SLAM. That's the sound you hear from Israel of the window to peace in the Middle East being shut. In this week's elections, the harder-line Likud party, which takes a no-concessions, tough-it-out kind of line with the Arabs, edged a little ahead of the Labor party, which favors negotiations with the Arabs and an international peace conference. With the results that close, the minority religious parties, which fared surprisingly well, must be wooed and won to form a coalition government with one or other of the principal parties.

But the problem is not that the harder-line party won in a slight shift to the right. The problem is that the outcome was inconclusive. More than 80 percent of the voters - an extraordinary turnout - cast their ballots. But they remain essentially deadlocked on the question of how to handle the Palestinian problem and peace. There is no mandate for decisive action.

The Arabs did their cause no good with car bombings against Israelis on the eve of the election.

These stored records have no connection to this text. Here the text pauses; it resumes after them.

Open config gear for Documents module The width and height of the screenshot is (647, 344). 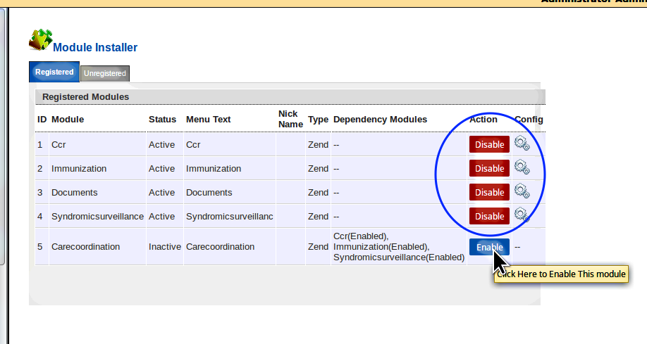tap(522, 191)

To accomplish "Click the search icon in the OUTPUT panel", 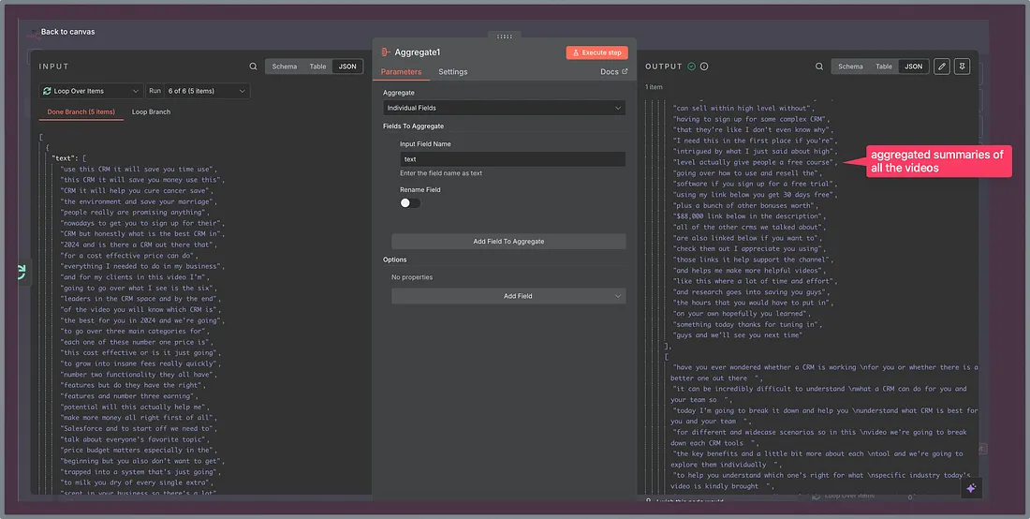I will tap(819, 67).
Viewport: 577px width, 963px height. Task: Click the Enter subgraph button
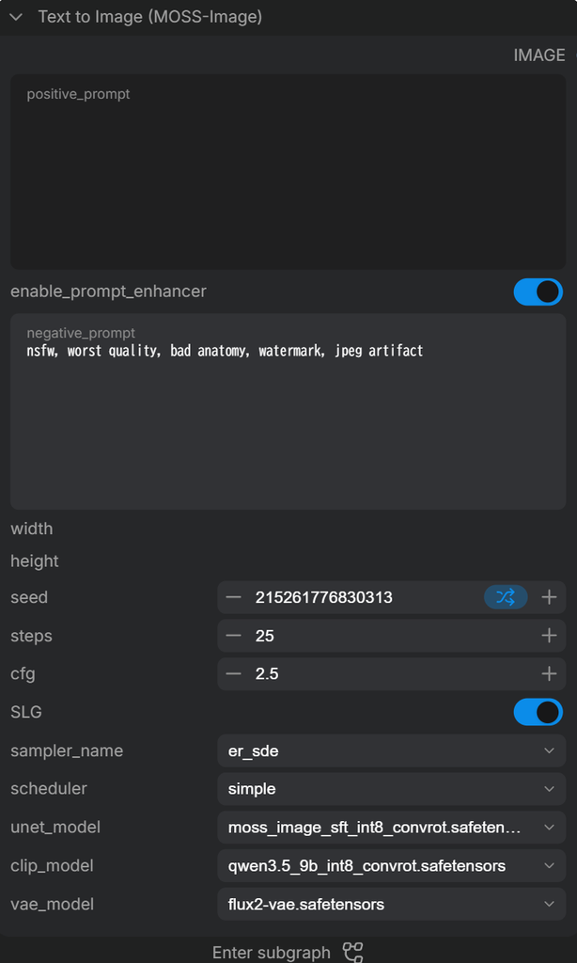(x=288, y=952)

And the Palestinians are offering little evidence that progress will be made on their side at the Palestine National Council meeting due to be held in Algiers Nov. 12. The Palestine Liberation Organization seems unable to get its act together on the question of recognizing Israel's right to exist - a prerequisite for any serious discussion with that body of Israel's citizenry inclined to negotiate. The prospect for any early breakthrough on the Middle East peace front is thus dim.

What happens now?

If the Likud party is successful in forming a government, the outlook is for more of the same violence in the West Bank and Gaza as has occurred over the past year. Since last December, Palestinians in these Israeli-occupied territories have been in revolt. More than 300 Palestinians have been killed by Israeli security forces, and 7,000 wounded. The Palestinian rock throwing and firebombing will go on. So, too, will the skirmishing and shooting by Israeli soldiers.

Although the military is frustrated by a campaign it believes requires a political solution, a government headed by Likud would require continued toughness in the campaign to bring the insurrection to an end.

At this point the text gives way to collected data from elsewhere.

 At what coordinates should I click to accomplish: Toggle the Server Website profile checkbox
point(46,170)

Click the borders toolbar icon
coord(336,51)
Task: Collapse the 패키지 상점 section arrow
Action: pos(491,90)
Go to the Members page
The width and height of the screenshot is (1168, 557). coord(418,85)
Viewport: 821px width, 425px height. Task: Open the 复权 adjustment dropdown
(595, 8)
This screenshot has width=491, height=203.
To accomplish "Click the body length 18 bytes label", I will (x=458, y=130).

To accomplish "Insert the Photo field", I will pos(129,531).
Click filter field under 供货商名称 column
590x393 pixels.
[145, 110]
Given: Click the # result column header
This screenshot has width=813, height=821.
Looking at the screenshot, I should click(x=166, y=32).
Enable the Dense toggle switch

However, with the Israeli withdrawal, for punitive reasons, of many administrative services in the West Bank and Gaza, the Palestinians have ironically generated a new sense of self-reliance and confidence. They have replaced much of the Israeli structure with an administration of their own.

Meanwhile, on the militant side, although their losses have been heavy, their gains in terms of international publicity and sympathy have been significant enough to ensure that their anti-Israeli campaign continues.

The prospects, then, of any dramatic breakthrough on the Middle East peace front seem bleak. Face-to-face negotiations between the parties with the heft to make any deal stick seem remote.

If there is to be intervention by outside powers, such as the United States, it can hardly come soon. Americans are in the waning days of an election campaign, and facing a fallow period until a new president is installed. He will have to assemble his team, identify the foreign policy issues, assign them priorities, and determine the diplomatic strategy for attacking the problems. The US is months away from any new initiative on the Middle East.

For the moment, the window seems tightly closed again to the prospects of peace for the Palestinians.